* _Provided data_:
* Begin *
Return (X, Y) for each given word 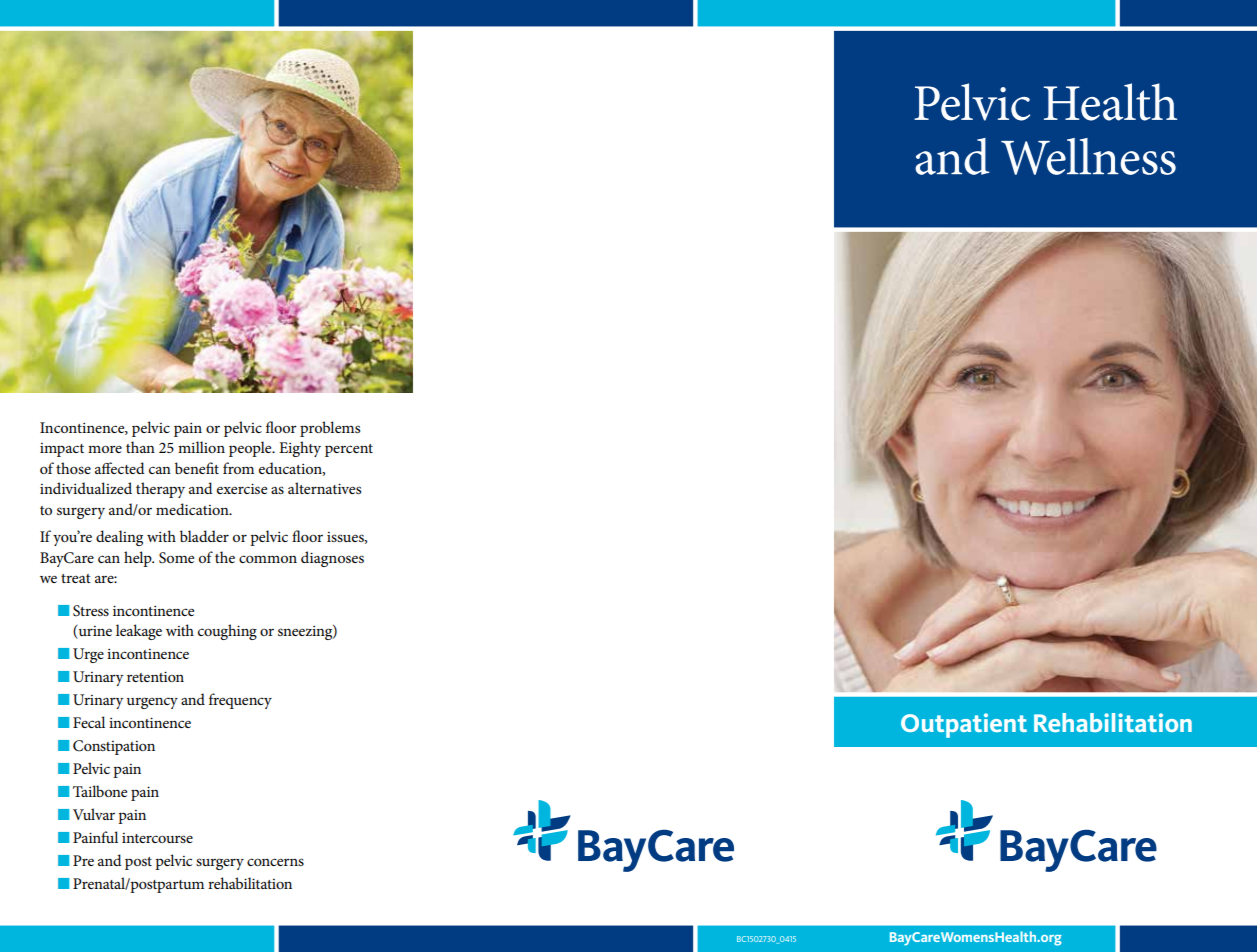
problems (330, 429)
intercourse (157, 838)
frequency (240, 701)
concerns (275, 862)
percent (349, 450)
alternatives (324, 488)
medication (193, 509)
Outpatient (964, 725)
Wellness (1088, 156)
* End *
* _Task details_: Write out the data above line for line without changing anything, and leave the picture out of your answer.

* _The result_:
Return (X, Y) for each given word 
problems (330, 429)
intercourse (157, 838)
frequency (240, 701)
concerns (275, 862)
percent (349, 450)
alternatives (324, 488)
medication (193, 509)
Outpatient (964, 725)
Wellness (1088, 156)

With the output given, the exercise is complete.